The past couple of weeks I have felt a swirling cloud of doubt. It has cast an eerie glow over every part of my life, making me unsure of everything. I find myself contemplating eating a piece of chicken though I have been a strict vegetarian for over seven years and believe it is wrong to eat animals. My dream of becoming a pediatric ER doctor has shifted into a confusion over what I should become, whether I should pursue something else that could lead to a more fruitful life. Matthew and I ebb and flow like an ocean, some days closer and other days farther, and I believe we trust and love one another to make the coming years work, though long-distance won’t be easy, but other days I wonder and my imagination runs off with the worst. The God I sometimes knew and mostly didn’t seems to be twisting away more and more, and I know it’s not God, it’s me who can’t seem to find the dedication to find a practice to pursue. I know that if I ever want to reach God, I must choose a pathway and stick with it — God is not found on the edges. And yet I hear myself talking to that God, thanking him for still another day in something so close to paradise.

I can’t stop crying when I meet with Matthew at the coffee shop and tell him all this doubt and anxiety and awfulness inside, and then he says what he says every night:I will love whatever you become and love all the things we’ve done, and I think our lives have just begun; and I’ll meet you in the field tonight. and I believe him.

closer than we think to home

At my university, I am part of a Christian group on campus. This group has caused me enormous difficulties in trying to discover what my faith means to me because they are so far from the Christianity I know and consider to be a sort of home, but at the same time, they’ve given me people who care about my spiritual well-being. So in my small group (the group I’ve met with every Wednesday since early September), we’re reading a book about wonder in a relationship with Jesus and God.

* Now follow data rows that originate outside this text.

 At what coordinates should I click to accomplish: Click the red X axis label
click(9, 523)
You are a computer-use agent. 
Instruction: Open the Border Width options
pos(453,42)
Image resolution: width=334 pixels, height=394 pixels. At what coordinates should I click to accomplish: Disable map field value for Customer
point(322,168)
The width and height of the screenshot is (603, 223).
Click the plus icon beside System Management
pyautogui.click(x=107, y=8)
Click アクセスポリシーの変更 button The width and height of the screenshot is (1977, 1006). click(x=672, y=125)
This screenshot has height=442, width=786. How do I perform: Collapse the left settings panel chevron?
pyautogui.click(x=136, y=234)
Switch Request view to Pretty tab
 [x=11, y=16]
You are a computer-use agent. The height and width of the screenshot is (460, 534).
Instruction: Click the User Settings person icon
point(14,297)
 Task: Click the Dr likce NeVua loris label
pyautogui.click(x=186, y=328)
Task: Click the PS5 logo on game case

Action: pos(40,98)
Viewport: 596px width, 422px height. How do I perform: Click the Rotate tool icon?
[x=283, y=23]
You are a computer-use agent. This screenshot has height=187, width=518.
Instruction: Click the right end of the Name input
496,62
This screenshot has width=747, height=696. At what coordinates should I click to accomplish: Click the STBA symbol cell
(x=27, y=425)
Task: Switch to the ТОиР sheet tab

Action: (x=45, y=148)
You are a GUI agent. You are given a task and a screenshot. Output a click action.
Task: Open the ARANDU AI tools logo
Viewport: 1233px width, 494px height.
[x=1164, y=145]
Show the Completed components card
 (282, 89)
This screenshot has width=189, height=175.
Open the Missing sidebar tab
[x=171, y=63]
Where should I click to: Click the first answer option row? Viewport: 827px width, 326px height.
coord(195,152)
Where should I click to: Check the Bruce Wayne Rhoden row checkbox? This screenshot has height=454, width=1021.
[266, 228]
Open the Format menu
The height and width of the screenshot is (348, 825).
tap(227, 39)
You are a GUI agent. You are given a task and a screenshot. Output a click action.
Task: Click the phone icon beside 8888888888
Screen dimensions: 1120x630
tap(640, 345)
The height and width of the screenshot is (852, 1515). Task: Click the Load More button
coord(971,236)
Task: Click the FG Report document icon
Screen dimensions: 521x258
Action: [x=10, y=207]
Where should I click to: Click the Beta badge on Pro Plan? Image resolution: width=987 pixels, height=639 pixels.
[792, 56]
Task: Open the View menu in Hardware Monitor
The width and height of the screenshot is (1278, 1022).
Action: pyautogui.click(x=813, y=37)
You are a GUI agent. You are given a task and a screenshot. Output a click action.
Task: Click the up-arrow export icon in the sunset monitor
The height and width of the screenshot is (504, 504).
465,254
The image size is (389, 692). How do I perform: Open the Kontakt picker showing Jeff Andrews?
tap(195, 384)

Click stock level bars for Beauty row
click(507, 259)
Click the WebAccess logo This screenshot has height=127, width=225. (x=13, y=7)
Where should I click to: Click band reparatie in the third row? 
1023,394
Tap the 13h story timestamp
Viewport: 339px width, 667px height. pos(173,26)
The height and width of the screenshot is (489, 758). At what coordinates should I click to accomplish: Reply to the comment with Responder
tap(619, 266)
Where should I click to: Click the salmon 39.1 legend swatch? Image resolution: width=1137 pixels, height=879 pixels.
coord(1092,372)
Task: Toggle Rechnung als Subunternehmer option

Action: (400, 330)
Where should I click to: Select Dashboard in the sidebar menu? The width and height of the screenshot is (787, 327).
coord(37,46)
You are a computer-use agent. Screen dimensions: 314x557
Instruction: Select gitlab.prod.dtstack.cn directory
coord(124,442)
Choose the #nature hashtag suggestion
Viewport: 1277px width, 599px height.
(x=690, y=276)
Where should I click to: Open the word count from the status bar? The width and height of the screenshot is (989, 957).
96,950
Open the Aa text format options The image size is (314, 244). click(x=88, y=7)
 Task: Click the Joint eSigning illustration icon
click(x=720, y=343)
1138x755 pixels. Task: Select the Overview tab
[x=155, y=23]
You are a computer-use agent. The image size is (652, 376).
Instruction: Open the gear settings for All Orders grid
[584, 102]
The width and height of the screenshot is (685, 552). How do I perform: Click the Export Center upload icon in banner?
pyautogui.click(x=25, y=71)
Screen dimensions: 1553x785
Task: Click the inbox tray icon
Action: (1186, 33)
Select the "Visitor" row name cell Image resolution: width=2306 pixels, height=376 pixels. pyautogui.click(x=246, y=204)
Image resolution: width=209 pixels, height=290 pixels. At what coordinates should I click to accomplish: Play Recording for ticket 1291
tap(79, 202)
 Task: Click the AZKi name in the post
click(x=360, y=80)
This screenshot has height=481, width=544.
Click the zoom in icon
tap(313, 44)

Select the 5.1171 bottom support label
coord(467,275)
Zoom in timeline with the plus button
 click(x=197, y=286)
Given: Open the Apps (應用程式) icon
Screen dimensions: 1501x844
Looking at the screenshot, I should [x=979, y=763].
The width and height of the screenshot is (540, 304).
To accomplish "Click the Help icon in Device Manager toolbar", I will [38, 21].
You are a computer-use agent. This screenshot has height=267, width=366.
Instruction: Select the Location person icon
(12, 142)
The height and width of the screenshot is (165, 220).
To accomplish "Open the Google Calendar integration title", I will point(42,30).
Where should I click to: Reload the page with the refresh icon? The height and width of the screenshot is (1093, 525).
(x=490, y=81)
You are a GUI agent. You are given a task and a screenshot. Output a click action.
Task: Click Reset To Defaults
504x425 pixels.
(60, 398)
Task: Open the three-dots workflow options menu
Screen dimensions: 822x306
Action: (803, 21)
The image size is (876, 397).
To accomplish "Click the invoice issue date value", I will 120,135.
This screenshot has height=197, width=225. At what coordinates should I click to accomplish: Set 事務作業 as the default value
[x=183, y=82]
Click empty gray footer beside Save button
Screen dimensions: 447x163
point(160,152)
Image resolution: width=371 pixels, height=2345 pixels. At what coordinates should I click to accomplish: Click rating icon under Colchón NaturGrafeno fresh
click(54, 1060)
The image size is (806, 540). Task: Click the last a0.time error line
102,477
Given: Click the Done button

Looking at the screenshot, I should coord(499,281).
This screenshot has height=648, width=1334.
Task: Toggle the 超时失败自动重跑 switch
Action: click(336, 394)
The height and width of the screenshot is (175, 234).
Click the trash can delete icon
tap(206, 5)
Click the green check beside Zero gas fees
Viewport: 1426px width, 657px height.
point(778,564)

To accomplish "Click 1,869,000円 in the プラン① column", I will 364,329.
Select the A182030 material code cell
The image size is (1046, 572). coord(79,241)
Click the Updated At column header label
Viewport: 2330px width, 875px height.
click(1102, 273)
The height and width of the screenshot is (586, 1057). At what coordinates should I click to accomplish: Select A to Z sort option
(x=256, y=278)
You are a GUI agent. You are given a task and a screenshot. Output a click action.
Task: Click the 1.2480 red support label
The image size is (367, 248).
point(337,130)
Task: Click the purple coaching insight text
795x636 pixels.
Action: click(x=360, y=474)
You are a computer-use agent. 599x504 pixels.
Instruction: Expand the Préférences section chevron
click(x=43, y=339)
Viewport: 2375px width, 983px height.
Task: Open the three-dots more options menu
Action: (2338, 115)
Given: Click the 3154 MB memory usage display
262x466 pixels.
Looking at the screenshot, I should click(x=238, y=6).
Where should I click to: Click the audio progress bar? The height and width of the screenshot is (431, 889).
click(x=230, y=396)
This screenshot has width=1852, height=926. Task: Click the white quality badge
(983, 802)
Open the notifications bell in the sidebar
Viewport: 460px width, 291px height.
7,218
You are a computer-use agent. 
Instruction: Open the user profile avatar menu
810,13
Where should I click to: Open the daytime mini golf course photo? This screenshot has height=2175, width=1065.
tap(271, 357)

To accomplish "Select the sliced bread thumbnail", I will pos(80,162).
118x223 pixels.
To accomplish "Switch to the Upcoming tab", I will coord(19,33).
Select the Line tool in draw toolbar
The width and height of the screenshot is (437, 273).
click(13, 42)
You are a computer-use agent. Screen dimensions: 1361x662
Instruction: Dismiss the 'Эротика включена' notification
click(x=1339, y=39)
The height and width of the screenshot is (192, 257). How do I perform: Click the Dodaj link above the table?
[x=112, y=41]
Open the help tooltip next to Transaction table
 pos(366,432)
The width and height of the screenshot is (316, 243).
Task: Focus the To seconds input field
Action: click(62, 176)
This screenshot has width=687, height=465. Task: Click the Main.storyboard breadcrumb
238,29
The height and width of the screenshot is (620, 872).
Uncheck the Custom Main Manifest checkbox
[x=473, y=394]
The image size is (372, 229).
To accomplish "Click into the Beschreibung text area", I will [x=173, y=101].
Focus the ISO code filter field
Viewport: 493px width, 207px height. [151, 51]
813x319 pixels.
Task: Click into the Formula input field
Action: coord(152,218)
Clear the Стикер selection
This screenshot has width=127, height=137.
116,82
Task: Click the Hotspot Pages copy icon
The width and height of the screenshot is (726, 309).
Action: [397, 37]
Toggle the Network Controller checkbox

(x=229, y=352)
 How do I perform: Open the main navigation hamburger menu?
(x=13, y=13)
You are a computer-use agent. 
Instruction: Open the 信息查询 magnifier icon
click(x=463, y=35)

(What I meant by the “Christianity I know and consider to be a sort of home” is that going to church is comforting for me. It gives me a chance to be quiet for a little bit, and that time of quiet is something I treasure. It is a place where other people can reach God, and even if I can’t reach him, I am reminded that maybe I can some day. I am surrounded by people who believe, or who try to believe, and the minister invariably says something to the seekers or those who aren’t sure if they believe, and it makes me feel welcome.

The service M and I like to attend on Sundays is the Celtic service at St. Stephen’s. The service is about God and connecting with him through meditation and silent prayer, and I love that. They also have some beautiful things they say which always make me want to follow the God they follow. I’m just going to type up some of the parts from the service a few weeks ago.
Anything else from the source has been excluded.